Ricordo vagamente quando avevo una famiglia felice e una casa... Non avevamo molto, perché eravamo tutti di basso rango, ma avevamo l’uno l’altro. Mi sento così inutile sapendo che l’Alfa potrebbe avere ragione… Mi meritavo di essere trattata così.

Tutti nel nostro branco hanno un lavoro, ma il lavoro prevede anche dei giorni liberi. Non avevo un giorno libero da mesi, dal giorno in cui mi sono diplomata al liceo.

D'altra parte, ero grata che mi avessero permesso almeno di finire il liceo, perché alla maggior parte degli omega è consentito frequentare solo le scuole medie e nient’altro. Vorrei aver avuto la possibilità di andare all’università come la maggior parte dei ragazzi del nostro branco, ma so che sto sognando troppo in grande. Provo invidia nel vedere i ragazzi più grandi che, una volta compiuti i diciotto anni e diplomati, trovano i propri compagni e vanno all’università insieme.

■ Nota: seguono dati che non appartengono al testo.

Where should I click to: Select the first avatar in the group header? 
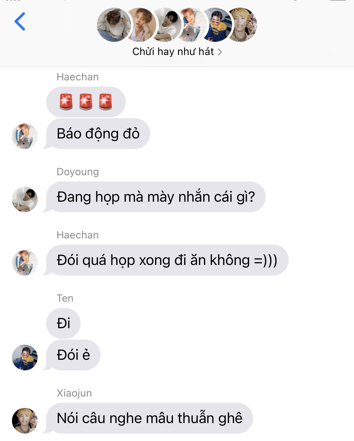(114, 25)
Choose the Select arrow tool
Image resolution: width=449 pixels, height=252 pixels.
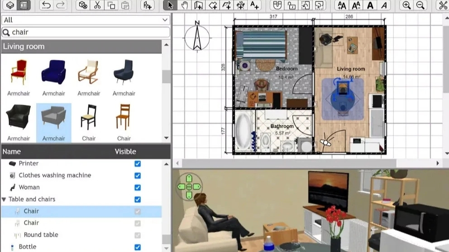[170, 5]
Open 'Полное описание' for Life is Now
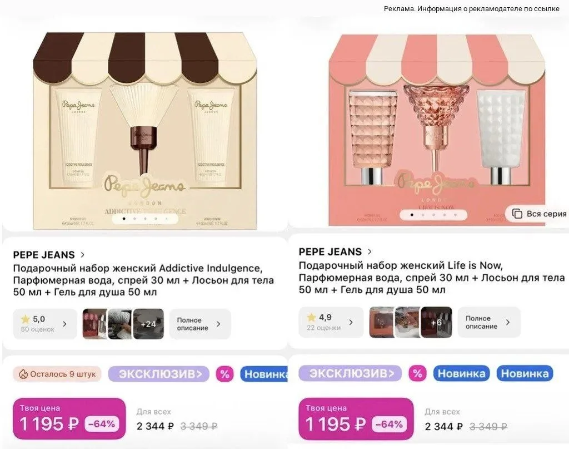This screenshot has width=569, height=449. click(489, 322)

Forse un giorno potrei trovare il mio compagno. Mi porterà via da tutto questo e potremo essere felici. Voglio essere felice, ma più ci penso, più mi viene da piangere. Sto perdendo la speranza e non so se questa sarà l’unica ragione per cui vivrò… Pulire dopo che tutti se ne sono andati e subire gli attacchi dei membri arrabbiati del branco. Forse... Questo è tutto ciò che avrò mai.

Capitolo 2: Lui lo sapeva

Olivia

Ho finito di preparare il pranzo, poi ho ripulito il disordine e in men che non si dica mi sono ritrovata a sbrigare sempre più commissioni per gli altri membri del branco. Sospiro mentre mi asciugo il sudore dalla fronte. Do un’occhiata all’orologio e mi rendo conto che è davvero tardi. Se non finissi subito, gli altri omega comincerebbero ad arrivare per preparare la cena. Dobbiamo anche iniziare i preparativi per la riunione che l’alfa avrà domani mattina con gli altri branchi.

Lancio uno sguardo al pavimento mentre rimetto lo straccio sporco nel secchio. Ho avuto il turno in cucina per tutta la settimana e, dopo che tutti hanno finito di mangiare, sono stata io a dover pulire l’intera cucina da sola, dato che l’omega capo non mi sopporta. Ha specificato chiaramente che i pavimenti della cucina dovevano essere puliti a mano e lasciati immacolati dopo ogni pasto. Se avesse visto anche solo un granello di polvere, avrei dovuto rifare tutto da capo.